Once a boyish ill-spelt letter arrived from Keith, vehemently lamenting her defection. "It is horrid without you," he said. "There's nobody to talk to now, and not a scrap of fun." Lettice dared not answer the scrawl with any freedom, nor could she honestly say that she wished to be back.
After three months in lodgings, the Valentines were at length in their home once more. They and Lettice met frequently, spending many a spare hour in company. Prue was still the prime favourite of Lettice, but she heartily cared for them all; and Nan had dropped into something of her old awkward devotion to Lettice. Old Mr. Valentine once quaintly styled her his "outside daughter," and the name clung to her thenceforward. Wallace seemed to find particular pleasure in using it. Lettice was most willing to be his sister. Had he wished for a closer tie, he might have found the wish denied; since Lettice was too supremely happy in her new sphere, too entirely wrapped up in Felix, to give her heart easily elsewhere. But though Wallace liked to call, liked to chat with Lettice, and liked to show brotherly kindnesses, he failed to develop into a lover.

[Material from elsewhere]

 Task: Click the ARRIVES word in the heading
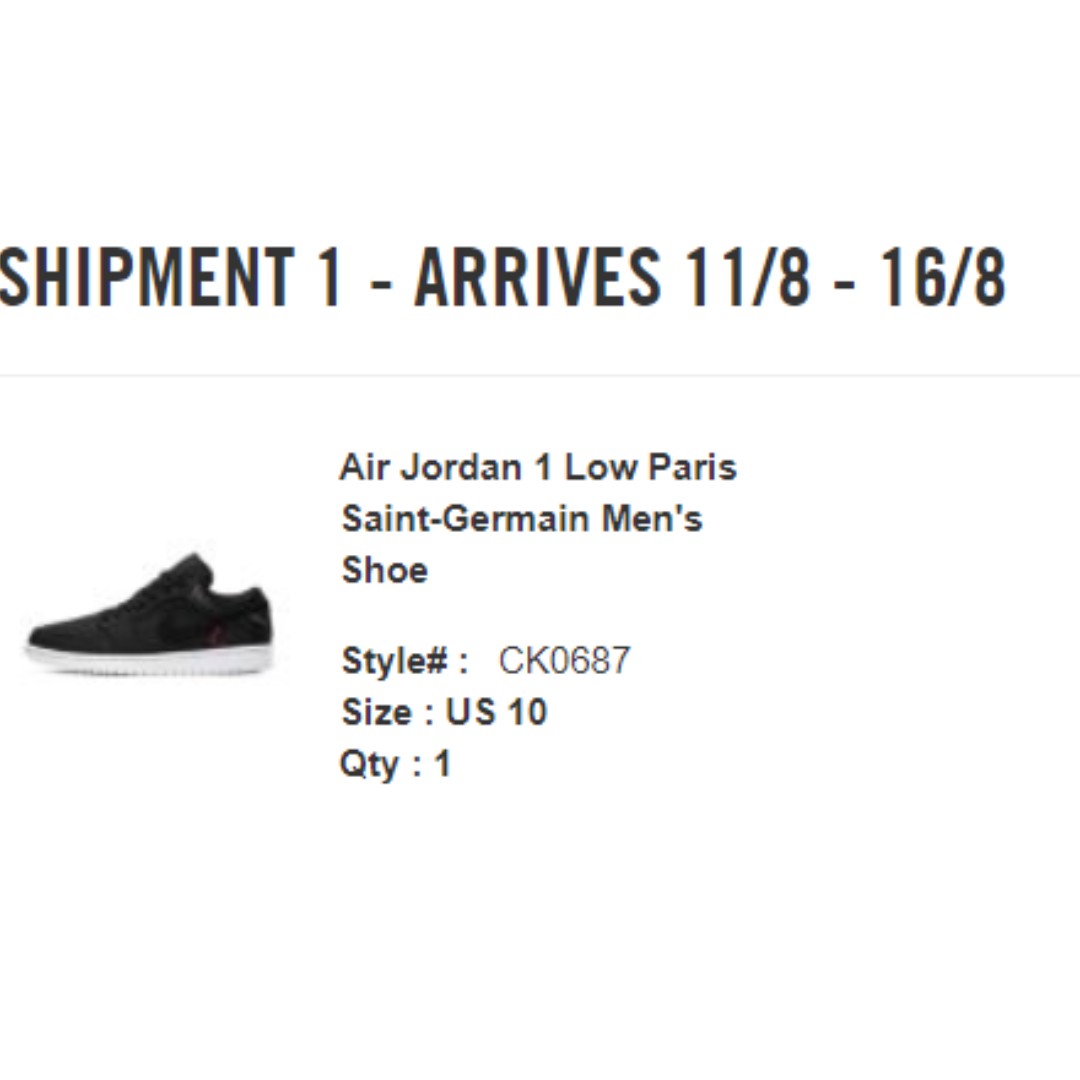(537, 277)
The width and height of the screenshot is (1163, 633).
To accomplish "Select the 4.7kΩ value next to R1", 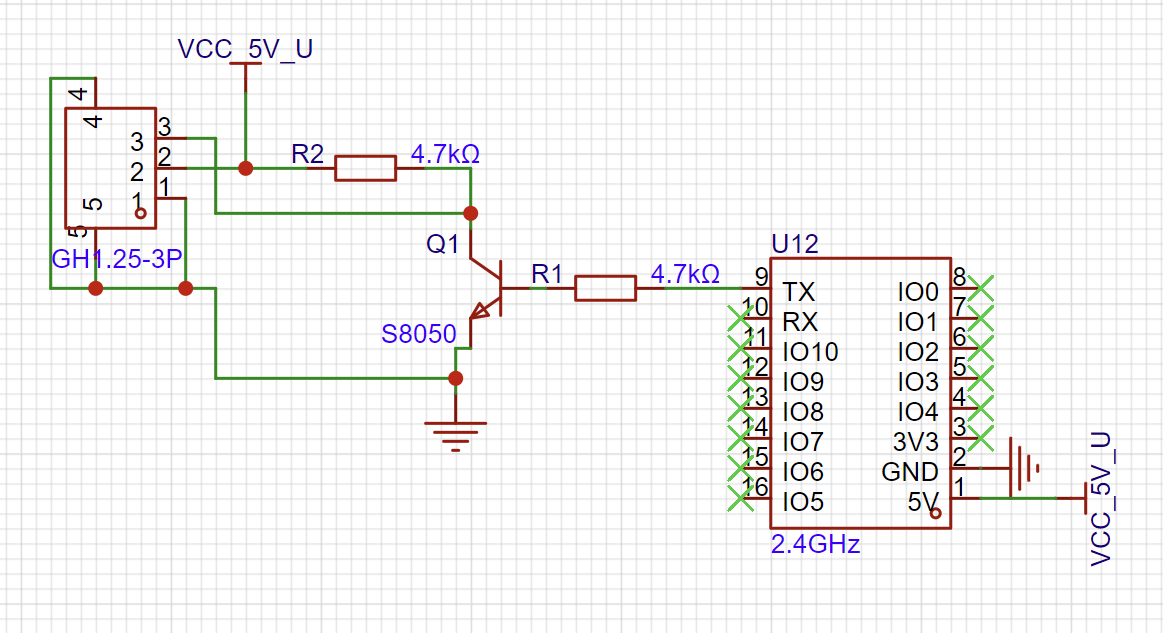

"I seem to have been years and years here," repeated Lettice, standing to look-out of the window upon the quiet street. It was a warm and bright day, with only the ordinary slight murkiness of atmosphere, which a true Londoner does not so much as perceive. Lettice, being not yet a true Londoner, did perceive it, with a transient recollection of the exquisitely clear air about her country home.
"But I would not go there again; oh, not if I could," she went on aloud. "I would do anything for uncle—anything; but until he believes in me again, I cannot make him happy. Being together is not real enjoyment. There is always a sort of shadow between us. And Mrs. Bryant—to live with her. Oh, no! And to leave Felix—so good as he is to me now—dear boy. And I am sure it is right for him—the best thing that could have been, even though it does mean not making money so fast. Prue says it will be the making of him, which is much more important. I want Felix to be a really nice man—a man that everybody may look up to. Who is coming now? I know that way of walking. Why, it is Bertha! Bertha herself."